[[ Entries shown open ]]

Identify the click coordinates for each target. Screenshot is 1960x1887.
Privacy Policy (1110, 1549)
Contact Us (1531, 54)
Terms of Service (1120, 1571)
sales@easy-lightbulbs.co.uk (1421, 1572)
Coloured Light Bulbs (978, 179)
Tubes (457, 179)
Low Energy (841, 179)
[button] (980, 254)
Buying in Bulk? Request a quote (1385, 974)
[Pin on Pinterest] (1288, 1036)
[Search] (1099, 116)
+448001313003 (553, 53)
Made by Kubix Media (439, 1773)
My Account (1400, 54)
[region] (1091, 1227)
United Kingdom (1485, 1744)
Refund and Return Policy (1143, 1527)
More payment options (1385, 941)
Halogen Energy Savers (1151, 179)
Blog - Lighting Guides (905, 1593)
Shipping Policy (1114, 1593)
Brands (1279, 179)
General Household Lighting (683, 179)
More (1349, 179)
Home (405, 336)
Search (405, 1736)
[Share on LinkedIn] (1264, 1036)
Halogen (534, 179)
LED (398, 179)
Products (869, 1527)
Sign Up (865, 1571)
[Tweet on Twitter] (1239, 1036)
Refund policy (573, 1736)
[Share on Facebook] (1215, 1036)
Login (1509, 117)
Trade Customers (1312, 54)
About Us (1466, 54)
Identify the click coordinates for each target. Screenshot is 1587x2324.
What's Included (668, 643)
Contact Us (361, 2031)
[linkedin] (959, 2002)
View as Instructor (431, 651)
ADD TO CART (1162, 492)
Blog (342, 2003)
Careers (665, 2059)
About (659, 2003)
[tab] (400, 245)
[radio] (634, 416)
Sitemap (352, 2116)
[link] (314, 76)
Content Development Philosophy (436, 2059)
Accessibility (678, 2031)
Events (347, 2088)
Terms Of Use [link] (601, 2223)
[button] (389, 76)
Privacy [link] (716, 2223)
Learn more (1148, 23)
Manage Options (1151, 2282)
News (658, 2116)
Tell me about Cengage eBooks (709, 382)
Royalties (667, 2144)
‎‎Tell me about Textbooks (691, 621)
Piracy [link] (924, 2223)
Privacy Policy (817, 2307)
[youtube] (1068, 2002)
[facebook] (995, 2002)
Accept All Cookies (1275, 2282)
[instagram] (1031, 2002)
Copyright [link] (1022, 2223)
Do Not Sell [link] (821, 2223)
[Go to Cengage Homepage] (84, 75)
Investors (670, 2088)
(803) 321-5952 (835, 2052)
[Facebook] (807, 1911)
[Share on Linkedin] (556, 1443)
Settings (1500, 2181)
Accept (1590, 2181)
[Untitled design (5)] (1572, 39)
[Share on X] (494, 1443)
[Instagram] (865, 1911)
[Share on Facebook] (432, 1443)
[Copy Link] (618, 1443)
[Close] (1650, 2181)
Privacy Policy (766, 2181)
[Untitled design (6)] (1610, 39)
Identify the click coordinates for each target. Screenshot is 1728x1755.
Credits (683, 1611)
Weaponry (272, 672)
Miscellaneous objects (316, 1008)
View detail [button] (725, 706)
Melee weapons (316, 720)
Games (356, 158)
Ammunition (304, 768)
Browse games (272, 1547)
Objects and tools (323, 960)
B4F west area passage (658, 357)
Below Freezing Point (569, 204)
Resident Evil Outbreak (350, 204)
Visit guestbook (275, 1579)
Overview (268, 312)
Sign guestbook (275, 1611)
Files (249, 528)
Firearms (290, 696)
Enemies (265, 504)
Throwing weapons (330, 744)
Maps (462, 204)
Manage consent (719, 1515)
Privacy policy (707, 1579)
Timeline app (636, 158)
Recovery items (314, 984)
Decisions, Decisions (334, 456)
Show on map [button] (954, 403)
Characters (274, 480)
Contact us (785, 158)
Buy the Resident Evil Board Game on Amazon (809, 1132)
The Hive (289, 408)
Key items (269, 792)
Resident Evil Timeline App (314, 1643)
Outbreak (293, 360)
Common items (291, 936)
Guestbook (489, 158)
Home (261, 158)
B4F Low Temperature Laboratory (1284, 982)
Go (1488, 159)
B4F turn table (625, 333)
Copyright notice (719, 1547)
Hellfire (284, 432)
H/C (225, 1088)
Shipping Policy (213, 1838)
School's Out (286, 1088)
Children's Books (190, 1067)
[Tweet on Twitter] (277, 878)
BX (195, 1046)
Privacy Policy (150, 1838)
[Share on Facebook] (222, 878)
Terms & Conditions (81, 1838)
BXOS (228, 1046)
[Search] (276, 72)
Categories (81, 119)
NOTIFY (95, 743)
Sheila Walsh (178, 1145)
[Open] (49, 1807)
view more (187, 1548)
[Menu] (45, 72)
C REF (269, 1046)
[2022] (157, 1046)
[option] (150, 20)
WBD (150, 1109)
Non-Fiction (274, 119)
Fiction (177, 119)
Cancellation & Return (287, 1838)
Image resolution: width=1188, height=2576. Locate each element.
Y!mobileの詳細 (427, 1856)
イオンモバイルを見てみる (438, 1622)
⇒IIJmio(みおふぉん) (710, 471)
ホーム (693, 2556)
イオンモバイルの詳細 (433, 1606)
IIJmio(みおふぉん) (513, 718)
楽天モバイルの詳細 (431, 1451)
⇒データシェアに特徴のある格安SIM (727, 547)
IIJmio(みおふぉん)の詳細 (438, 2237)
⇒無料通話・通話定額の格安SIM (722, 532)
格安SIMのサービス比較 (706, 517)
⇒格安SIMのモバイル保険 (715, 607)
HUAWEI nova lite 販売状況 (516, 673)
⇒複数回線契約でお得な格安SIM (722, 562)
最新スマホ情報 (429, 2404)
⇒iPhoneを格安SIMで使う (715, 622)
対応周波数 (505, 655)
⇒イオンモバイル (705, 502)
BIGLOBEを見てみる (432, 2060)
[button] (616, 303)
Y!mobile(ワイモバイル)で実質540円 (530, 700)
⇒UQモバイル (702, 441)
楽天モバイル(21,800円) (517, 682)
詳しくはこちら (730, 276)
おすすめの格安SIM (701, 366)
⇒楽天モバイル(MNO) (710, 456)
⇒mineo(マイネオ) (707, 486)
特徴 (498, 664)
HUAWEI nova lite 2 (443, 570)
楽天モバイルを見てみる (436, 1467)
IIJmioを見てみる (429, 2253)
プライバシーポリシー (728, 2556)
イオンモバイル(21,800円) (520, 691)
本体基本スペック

[[ Entries shown closed ]]

■ **What you have to do**
Repeat, exactly as they stand above, the lines from the line with "Throwing weapons (330, 744)" to the line with "The Hive (289, 408)", both lines included.

■ **Task response**
Throwing weapons (330, 744)
Maps (462, 204)
Manage consent (719, 1515)
Privacy policy (707, 1579)
Timeline app (636, 158)
Recovery items (314, 984)
Decisions, Decisions (334, 456)
Show on map [button] (954, 403)
Characters (274, 480)
Contact us (785, 158)
Buy the Resident Evil Board Game on Amazon (809, 1132)
The Hive (289, 408)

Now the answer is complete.